Phonology &c.: See piece x, pp. [407], [410], [413].

[Introduction:] No source has been found for this singular piece, which, in its treatment of Jeremiah in the pit as the type of the unshriven sinner, differs from the usual mystical interpretations of this episode in the life of the prophet. So Adam of Prémontré, ‘Pax tibi, o sanctificate in utero, virgo et sacerdos Dei, o Jeremia sanctissime! quem de lacu lutoso et funes et panni levant veteres, quia sanctos Dei ab aeterno ad vitam ab ipso praedestinatos de sordido vitae praesentis profundo et sacrae Scripturae praecepta et sancta elevant exempla,’ De triplici genere Contemplationis, Migne, P. L., cxcviii., col. 824. So for S. Gregory, the ropes are ‘praecepta Dominica,’ the old rags, ‘antiquorum patrum exempla,’ Moralia, xxv. 7, and the interpretation of Hugh of S. Victor, ii. 256, is similar.

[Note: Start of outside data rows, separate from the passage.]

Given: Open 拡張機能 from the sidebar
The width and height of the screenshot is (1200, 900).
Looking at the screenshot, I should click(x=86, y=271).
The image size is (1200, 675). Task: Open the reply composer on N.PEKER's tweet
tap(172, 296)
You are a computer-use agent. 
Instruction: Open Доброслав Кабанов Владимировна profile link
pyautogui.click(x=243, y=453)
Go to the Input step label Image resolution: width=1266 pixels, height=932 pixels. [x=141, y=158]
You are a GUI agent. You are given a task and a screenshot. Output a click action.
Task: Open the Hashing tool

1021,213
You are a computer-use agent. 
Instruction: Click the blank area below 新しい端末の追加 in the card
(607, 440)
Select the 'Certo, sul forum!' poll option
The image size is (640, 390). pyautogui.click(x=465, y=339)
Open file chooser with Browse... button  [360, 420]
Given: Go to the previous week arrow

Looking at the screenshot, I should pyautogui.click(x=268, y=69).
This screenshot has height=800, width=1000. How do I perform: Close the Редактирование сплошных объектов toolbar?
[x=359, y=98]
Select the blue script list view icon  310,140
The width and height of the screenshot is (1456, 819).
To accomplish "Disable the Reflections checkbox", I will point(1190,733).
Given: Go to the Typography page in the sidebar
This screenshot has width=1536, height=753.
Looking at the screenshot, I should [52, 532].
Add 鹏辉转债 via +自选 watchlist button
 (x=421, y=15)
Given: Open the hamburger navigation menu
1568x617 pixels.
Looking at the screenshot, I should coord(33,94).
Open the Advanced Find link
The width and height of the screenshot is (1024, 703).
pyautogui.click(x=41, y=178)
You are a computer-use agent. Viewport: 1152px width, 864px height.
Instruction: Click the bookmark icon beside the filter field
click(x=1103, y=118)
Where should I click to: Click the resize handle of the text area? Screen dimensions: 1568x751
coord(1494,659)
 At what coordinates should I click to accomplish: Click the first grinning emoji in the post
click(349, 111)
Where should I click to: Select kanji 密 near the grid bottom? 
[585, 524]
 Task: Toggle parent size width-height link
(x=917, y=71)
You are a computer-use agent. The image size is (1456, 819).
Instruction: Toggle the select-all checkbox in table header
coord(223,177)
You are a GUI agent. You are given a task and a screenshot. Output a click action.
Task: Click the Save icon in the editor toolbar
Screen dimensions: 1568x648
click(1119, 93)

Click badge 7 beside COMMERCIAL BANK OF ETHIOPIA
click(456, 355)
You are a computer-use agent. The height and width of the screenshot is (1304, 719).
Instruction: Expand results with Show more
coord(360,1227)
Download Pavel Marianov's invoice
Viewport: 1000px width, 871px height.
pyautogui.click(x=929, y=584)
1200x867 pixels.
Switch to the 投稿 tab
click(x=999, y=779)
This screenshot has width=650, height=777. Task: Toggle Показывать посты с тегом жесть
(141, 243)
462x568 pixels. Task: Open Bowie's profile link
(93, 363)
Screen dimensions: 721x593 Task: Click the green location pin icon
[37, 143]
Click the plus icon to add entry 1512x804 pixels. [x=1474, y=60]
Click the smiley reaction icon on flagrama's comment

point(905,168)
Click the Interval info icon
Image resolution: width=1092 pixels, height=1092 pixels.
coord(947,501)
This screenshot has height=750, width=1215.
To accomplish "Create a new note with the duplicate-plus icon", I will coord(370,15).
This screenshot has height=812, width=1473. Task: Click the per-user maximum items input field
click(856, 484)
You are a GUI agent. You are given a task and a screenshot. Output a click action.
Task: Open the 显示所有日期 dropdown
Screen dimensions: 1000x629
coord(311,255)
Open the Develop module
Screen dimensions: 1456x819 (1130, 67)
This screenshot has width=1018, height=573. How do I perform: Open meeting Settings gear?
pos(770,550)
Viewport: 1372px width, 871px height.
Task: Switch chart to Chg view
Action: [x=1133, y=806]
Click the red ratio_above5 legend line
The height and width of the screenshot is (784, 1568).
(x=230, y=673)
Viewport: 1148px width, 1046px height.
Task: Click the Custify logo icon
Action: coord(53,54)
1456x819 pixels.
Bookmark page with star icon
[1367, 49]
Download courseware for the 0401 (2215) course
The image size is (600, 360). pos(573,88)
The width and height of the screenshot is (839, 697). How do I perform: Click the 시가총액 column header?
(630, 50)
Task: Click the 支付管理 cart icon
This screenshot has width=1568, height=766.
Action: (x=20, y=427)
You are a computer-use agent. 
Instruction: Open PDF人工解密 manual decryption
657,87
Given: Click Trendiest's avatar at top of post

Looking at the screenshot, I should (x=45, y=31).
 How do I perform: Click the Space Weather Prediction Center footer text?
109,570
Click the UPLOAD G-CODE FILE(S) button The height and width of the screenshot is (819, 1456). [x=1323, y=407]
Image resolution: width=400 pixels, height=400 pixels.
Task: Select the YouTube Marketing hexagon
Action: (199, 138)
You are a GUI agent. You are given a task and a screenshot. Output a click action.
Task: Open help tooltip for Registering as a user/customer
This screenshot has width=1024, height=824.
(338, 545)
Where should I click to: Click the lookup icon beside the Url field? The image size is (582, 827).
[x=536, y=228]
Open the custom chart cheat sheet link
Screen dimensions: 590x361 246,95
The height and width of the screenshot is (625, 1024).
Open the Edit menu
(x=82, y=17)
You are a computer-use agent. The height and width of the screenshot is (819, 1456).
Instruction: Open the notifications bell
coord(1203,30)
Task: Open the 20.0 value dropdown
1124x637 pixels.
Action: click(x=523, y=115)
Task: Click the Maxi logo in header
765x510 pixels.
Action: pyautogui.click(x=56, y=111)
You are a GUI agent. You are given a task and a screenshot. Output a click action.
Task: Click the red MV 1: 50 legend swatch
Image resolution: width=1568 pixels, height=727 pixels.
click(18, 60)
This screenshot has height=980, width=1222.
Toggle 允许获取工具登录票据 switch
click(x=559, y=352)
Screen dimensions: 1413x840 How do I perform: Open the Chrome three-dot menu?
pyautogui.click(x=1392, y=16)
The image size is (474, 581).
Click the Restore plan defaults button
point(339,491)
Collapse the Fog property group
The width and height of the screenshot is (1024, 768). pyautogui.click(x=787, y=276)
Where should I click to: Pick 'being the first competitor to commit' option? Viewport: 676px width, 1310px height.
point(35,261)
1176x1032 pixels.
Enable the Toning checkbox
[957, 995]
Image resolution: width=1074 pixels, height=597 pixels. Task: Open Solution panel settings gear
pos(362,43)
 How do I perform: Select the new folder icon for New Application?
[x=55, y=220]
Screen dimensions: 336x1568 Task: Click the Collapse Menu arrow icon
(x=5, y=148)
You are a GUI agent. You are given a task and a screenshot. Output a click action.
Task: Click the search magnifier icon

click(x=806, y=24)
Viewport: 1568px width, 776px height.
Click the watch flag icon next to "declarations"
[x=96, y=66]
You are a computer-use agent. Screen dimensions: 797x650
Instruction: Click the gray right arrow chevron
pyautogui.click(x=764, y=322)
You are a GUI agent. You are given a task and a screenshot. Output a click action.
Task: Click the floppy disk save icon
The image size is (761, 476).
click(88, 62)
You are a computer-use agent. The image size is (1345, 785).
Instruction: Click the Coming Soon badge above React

The homily consists of two parts, very dissimilar in style and discordant in tone; the joint is plainly discernible at 81/76. The first part is an earnest insistence on the necessity of sacramental confession, a question much debated at the time of this sermon and after, till it was finally disposed of by the fourth Lateran Council in 1215 A.D. The passages in Latin, like 81/64, do not necessarily imply a Latin original, they are rather headings of the divisions of the discourse, which is probably an effort of the writer’s own ingenuity in support of his favourite contention. It contains no hint of the crabs and other ‘wurmes’ of the pit. The second part reads like a translation; it has all the vivacity and simple directness of the contemporary French Sermo ad Populum. Its leading idea was probably suggested by the famous apologue in the legend of Barlaam of the man who, pursued by a furious unicorn, fell into a well tenanted by a dragon, a four-headed snake, and two mice. This story was used by Eudes de Cheriton, p. 217, and Jacques de Vitry, no. cxxxiv.

The thirty-third Homily in OEH ii. should be compared with this second part: it is in the same style, if not by the same author.

[1]. The Latin is based on Jeremiah xxxviii. 6-13, but there is no authority in that place for the second sentence and the first half of the fourth. Comestor adds to the Scripture narrative, ‘et erat propheta in luto usque ad guttur.’

[7]. = þet: see 76/8, 25.

[8]. ⁊ ꝥ, and what is more, and indeed: comp. 80/33; OEH i. 121/9.

[12]. claðes: ‘veteres pannos et antiqua quae computruerant,’ Jer. xxxviii. 11.

[15]. bitacnunge, spiritual meaning, allegorical significance.

[17]. fuliwis: see 32/40. almihtin, comp. 51/337: according to NED., it owes its n to imitation of drihtin: Morsbach, ME. Gram. 95/4 sets it down to late OE. acc. ælmihtigne.